-- Start of DOCUMENT EXTRACT --
Connect with us

Hi, what are you looking for?

Tech & Science

Researchers seek to assess the ‘reasoning power’ of AI scientists

Error theory can mean vastly different things depending on the context – what does it mean in the context of science and AI?

A scientist is performing microbial colony counting. Image by Tim Sandle
A scientist is performing microbial colony counting. Image by Tim Sandle

A scientist based at the University of Exeter is seeking to ensure AI can better help other scientists to safely make the correct decisions and hence to help to herald in rapid advances in vital societal fields, including such as drug discovery, producing meaningful results at a fraction of the current costs – due to the potential benefits of artificial intelligence.
-- End of DOCUMENT EXTRACT --
-- Start of COLLECTED MATERIAL --
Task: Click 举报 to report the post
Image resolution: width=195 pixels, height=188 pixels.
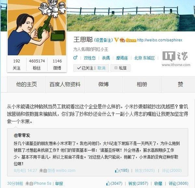Action: coord(59,183)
-- End of COLLECTED MATERIAL --
**COMPLETE THE FOLLOWING**.
**A.** Answer these questions about the article on assessing the reasoning of AI scientists:
(i) Under which section heading does the article appear?
(ii) Who is credited for the image?
(iii) At which university is the scientist described in the article based?
**B.** From the article on AI reasoning, extract the passage starting at "Connect with us" and ending at "of artificial intelligence.".
**C.** Extend the article about assessing the reasoning power of AI scientists, picking up after its final sentence.
The listing has nothing to do with the article.

**RESULTS OF THE TASKS**.
**A.**
(i) Tech & Science
(ii) Tim Sandle
(iii) The University of Exeter

**B.**
Connect with us

Hi, what are you looking for?

Tech & Science

Researchers seek to assess the ‘reasoning power’ of AI scientists

Error theory can mean vastly different things depending on the context – what does it mean in the context of science and AI?

A scientist is performing microbial colony counting. Image by Tim Sandle
A scientist is performing microbial colony counting. Image by Tim Sandle

A scientist based at the University of Exeter is seeking to ensure AI can better help other scientists to safely make the correct decisions and hence to help to herald in rapid advances in vital societal fields, including such as drug discovery, producing meaningful results at a fraction of the current costs – due to the potential benefits of artificial intelligence.

**C.**
To aid this endeavour, Stephan Guttinger has secured a Research Leadership Award from the Leverhulme Trust to explore the reasoning abilities of “AI Scientists”. These ‘scientists’ are not people working in the field, rather this refers to AI-based systems that can autonomously perform research tasks and solve scientific problems. Such systems are types of emerging, AI-driven software systems that are designed to autonomously conduct the entire scientific research process. These software-based agents, often powered by Large Language Models, can come up with ideas, review literature, write code, run experiments, and create scientific papers.

Addressing experimental error solutions

It is hoped that, in the longer-term, the deployment of these systems will support research. However, to work autonomously these new tools need to be able to resolve the most common problem in everyday research practice: This is dealing with and identifying experimental error and suggesting possible solutions.

Dr Guttinger, a lecturer in Philosophy of Data at the Department of Social and Political Sciences, Philosophy and Anthropology, has been awarded the Leverhulme funding in order to assemble an interdisciplinary team who have been given the brief to explore the error-reasoning ability of AI Scientists.

The four-year project will bring together experts in philosophy, the natural sciences, and computer science. At the heart of the project is the development of a benchmark that can systematically probe how well current or future AI models can deal with error in scientific practice. The benchmark is needed as it is not clear how good existing AI systems are at scientific error-reasoning.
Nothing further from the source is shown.